A government consultation on how to transition to zero-carbon homes has been welcomed by the UK Green Building Council (UKGBC).
The consultation, Next steps to zero carbon homes – Allowable Solutions, is being overseen by the Department for Communities and Local Government. It began on Tuesday and will end in mid-October.
It will look to recommend policies that will ensure a zero-carbon future for the residential sector.
In 2013, 25% of all carbon emissions in the UK came from residential properties, and the consultation says, “Government is committed to requiring all new homes from 2016 to meet the zero carbon standard.”
The initiatives will also be open to non-domestic buildings.
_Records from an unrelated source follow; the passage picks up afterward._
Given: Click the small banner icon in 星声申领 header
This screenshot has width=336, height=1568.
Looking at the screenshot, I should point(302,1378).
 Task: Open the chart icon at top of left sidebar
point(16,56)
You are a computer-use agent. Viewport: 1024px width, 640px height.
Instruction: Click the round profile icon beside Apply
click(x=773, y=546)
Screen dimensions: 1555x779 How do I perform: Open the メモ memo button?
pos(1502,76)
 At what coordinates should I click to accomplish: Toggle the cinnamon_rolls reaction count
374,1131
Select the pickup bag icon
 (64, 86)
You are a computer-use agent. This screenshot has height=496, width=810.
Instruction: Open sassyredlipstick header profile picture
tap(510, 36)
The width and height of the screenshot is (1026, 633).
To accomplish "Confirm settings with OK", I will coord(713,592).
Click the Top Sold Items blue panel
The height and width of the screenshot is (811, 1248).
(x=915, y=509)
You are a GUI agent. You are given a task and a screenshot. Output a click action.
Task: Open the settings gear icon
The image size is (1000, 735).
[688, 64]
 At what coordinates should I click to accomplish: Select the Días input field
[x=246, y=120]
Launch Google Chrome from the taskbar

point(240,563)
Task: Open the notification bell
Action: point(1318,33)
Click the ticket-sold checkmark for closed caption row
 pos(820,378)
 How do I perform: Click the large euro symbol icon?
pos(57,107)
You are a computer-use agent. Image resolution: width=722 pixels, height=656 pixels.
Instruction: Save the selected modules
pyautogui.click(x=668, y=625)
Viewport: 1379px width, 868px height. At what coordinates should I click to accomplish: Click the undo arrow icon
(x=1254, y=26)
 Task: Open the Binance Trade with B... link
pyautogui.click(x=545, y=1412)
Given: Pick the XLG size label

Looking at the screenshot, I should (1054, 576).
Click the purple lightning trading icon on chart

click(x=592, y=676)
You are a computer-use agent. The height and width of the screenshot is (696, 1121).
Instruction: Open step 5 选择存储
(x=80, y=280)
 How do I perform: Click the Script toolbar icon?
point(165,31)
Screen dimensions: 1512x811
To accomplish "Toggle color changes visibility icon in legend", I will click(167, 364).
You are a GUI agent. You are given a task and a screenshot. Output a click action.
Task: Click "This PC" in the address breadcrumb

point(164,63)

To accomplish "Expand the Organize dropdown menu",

It adds that, working in conjunction with the green deal – the government’s flagship energy efficiency scheme – and energy companies, the consultation will allow the UK to move into a low-carbon economy.
The proposals for developers include requirements to undertake 100% of carbon abatement on site or through connected measures, such as a heat networks and paying into a fund which will invest in delivering carbon abatement on behalf of the developer.
The UKGBC, the industry organisation, has welcomed the consultation, saying that it was looking forward to responding.
“The proposals for how builders can meet the zero carbon 2016 target seem sensible, and build on the recommendations made by a UKGBC Task Group back in 2008, and extensive work since carried out by the industry through the Zero Carbon Hub”, said Paul King, CEO of UKGBC.
“We also welcome the proposal that Allowable Solutions should also be available for non-domestic buildings – something we’ve consistently called for.”